→ **Task directions**:
Copy out, without any changes, the items from the line containing "The width and height of the screenshot is (1568, 539)." through the line containing "pos(1246,336)", including both of those lines.

(Collection entries)
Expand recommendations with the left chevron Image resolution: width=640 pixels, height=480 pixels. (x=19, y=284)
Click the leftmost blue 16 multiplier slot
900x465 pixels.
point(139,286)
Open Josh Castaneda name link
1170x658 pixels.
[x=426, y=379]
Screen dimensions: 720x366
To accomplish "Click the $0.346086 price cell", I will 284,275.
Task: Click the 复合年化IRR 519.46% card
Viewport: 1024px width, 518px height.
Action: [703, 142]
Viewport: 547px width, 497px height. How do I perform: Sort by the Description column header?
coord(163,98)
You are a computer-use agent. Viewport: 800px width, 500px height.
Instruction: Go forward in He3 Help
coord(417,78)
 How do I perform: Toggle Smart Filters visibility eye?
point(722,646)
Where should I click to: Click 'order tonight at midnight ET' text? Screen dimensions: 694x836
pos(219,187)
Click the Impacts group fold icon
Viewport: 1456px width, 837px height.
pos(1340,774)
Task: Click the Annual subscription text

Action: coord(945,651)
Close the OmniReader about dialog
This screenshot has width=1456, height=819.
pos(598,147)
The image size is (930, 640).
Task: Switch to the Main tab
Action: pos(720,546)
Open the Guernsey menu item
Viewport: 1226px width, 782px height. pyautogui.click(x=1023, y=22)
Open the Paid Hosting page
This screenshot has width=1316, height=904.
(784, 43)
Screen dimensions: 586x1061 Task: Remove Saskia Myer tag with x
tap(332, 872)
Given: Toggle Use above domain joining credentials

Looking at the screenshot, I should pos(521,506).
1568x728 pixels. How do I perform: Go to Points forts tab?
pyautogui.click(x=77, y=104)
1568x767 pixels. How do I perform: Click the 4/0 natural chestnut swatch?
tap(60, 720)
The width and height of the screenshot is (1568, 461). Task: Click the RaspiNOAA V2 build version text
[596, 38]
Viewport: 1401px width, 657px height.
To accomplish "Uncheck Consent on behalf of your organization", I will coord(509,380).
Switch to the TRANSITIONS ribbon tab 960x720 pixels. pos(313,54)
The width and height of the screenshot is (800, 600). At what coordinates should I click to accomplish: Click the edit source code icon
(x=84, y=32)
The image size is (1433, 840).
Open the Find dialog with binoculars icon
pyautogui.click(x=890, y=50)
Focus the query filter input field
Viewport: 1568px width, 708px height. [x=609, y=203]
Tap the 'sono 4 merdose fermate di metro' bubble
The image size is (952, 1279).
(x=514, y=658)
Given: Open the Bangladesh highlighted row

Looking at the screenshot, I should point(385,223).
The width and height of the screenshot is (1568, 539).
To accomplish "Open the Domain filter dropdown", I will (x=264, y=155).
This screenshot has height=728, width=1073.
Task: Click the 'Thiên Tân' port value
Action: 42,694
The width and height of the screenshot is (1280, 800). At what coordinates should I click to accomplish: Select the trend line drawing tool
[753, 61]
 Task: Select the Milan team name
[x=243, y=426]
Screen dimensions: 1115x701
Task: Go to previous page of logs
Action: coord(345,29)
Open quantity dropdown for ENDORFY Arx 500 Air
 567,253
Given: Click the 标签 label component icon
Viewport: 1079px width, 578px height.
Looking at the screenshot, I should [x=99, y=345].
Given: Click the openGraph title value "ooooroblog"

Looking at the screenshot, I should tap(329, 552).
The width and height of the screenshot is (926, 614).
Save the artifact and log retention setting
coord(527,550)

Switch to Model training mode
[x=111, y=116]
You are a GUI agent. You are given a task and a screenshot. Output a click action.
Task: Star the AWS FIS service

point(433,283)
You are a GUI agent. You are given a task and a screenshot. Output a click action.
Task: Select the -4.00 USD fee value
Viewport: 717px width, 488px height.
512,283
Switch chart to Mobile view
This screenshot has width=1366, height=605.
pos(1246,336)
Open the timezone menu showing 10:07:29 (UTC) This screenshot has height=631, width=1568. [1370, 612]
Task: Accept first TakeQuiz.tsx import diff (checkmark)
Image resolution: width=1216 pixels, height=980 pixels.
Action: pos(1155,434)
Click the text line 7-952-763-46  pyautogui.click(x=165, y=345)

→ **Exercise response**:
The width and height of the screenshot is (1568, 539).
To accomplish "Open the Domain filter dropdown", I will (x=264, y=155).
This screenshot has height=728, width=1073.
Task: Click the 'Thiên Tân' port value
Action: 42,694
The width and height of the screenshot is (1280, 800). At what coordinates should I click to accomplish: Select the trend line drawing tool
[753, 61]
 Task: Select the Milan team name
[x=243, y=426]
Screen dimensions: 1115x701
Task: Go to previous page of logs
Action: coord(345,29)
Open quantity dropdown for ENDORFY Arx 500 Air
 567,253
Given: Click the 标签 label component icon
Viewport: 1079px width, 578px height.
Looking at the screenshot, I should [x=99, y=345].
Given: Click the openGraph title value "ooooroblog"

Looking at the screenshot, I should tap(329, 552).
The width and height of the screenshot is (926, 614).
Save the artifact and log retention setting
coord(527,550)

Switch to Model training mode
[x=111, y=116]
You are a GUI agent. You are given a task and a screenshot. Output a click action.
Task: Star the AWS FIS service

point(433,283)
You are a GUI agent. You are given a task and a screenshot. Output a click action.
Task: Select the -4.00 USD fee value
Viewport: 717px width, 488px height.
512,283
Switch chart to Mobile view
This screenshot has width=1366, height=605.
pos(1246,336)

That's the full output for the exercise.